*Work request:* Retype exactly what appears below from the line containing "You are a GUI" down to the line containing "Given: Bookmark the YouTube TV page with star", keeping both end lines. Do not include pictures.

*Records supplied:*

###

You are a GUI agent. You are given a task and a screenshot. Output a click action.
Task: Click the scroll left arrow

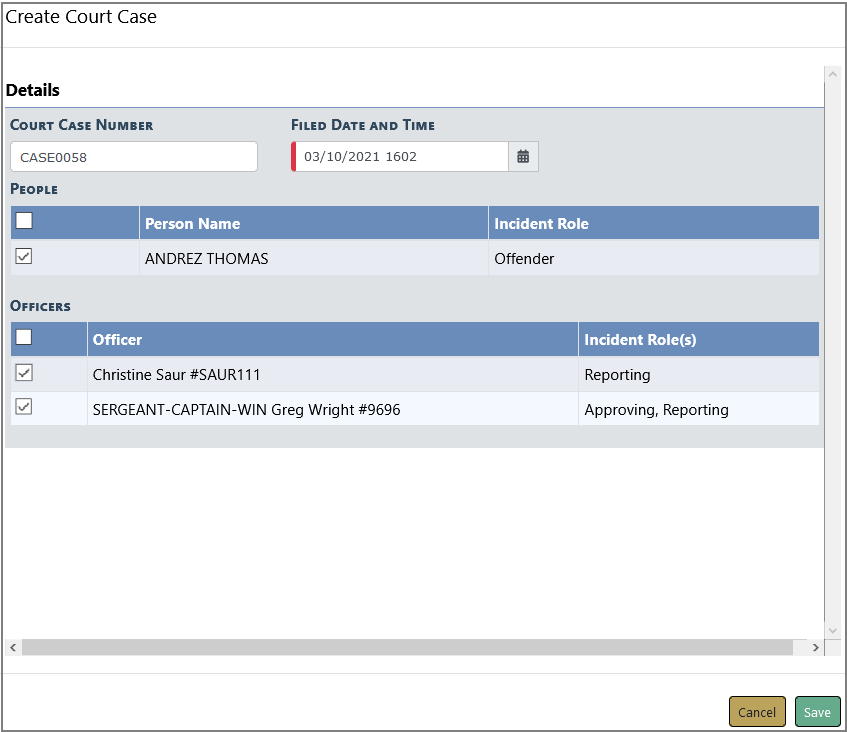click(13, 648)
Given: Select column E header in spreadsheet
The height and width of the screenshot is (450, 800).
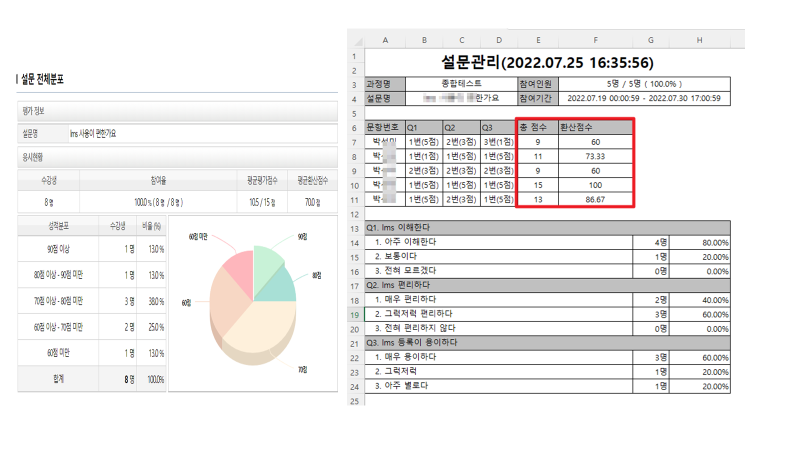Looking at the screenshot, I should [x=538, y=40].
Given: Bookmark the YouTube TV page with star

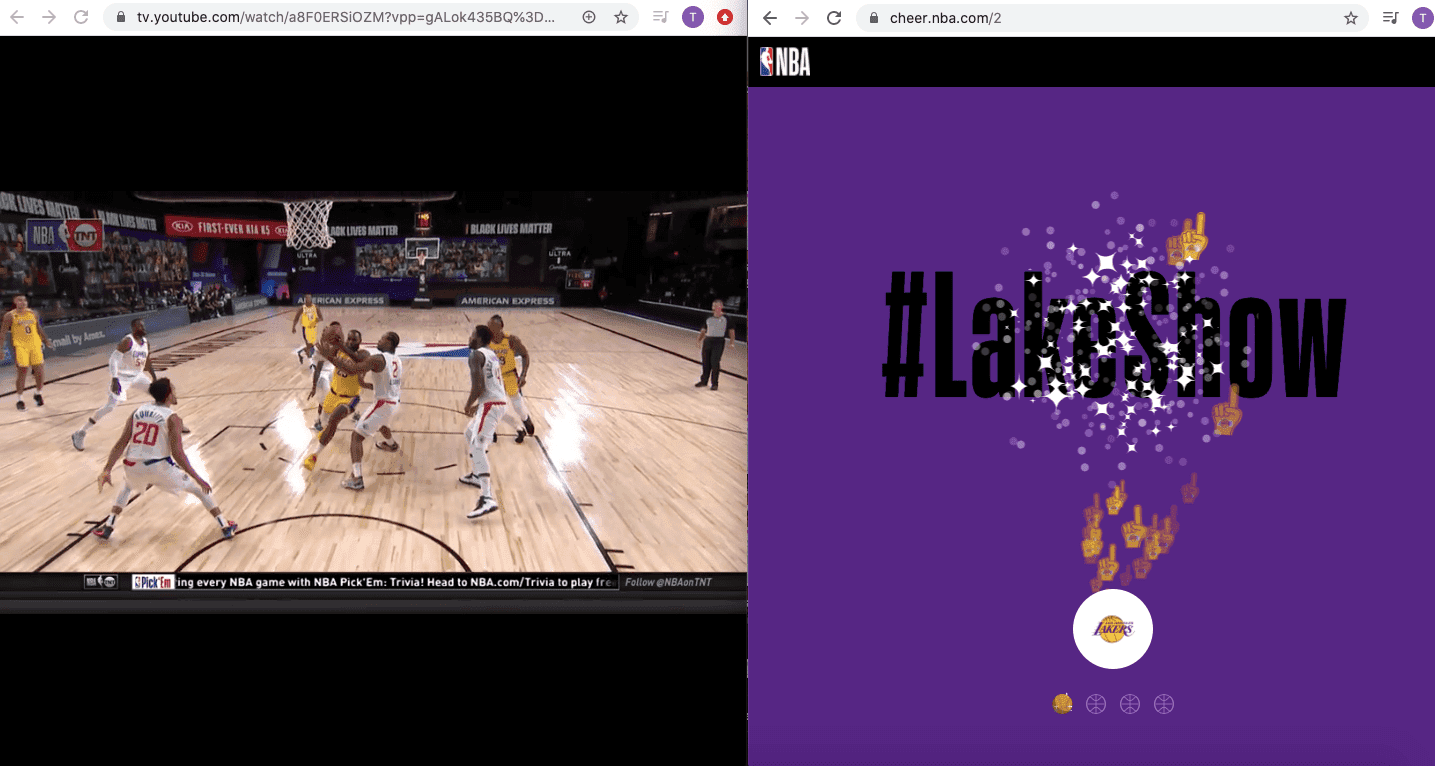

###

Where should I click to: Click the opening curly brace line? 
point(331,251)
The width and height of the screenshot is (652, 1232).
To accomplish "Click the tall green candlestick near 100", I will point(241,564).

###

*Worked solution:*
You are a GUI agent. You are given a task and a screenshot. Output a click action.
Task: Click the scroll left arrow

click(13, 648)
Given: Select column E header in spreadsheet
The height and width of the screenshot is (450, 800).
Looking at the screenshot, I should [x=538, y=40].
Given: Bookmark the YouTube TV page with star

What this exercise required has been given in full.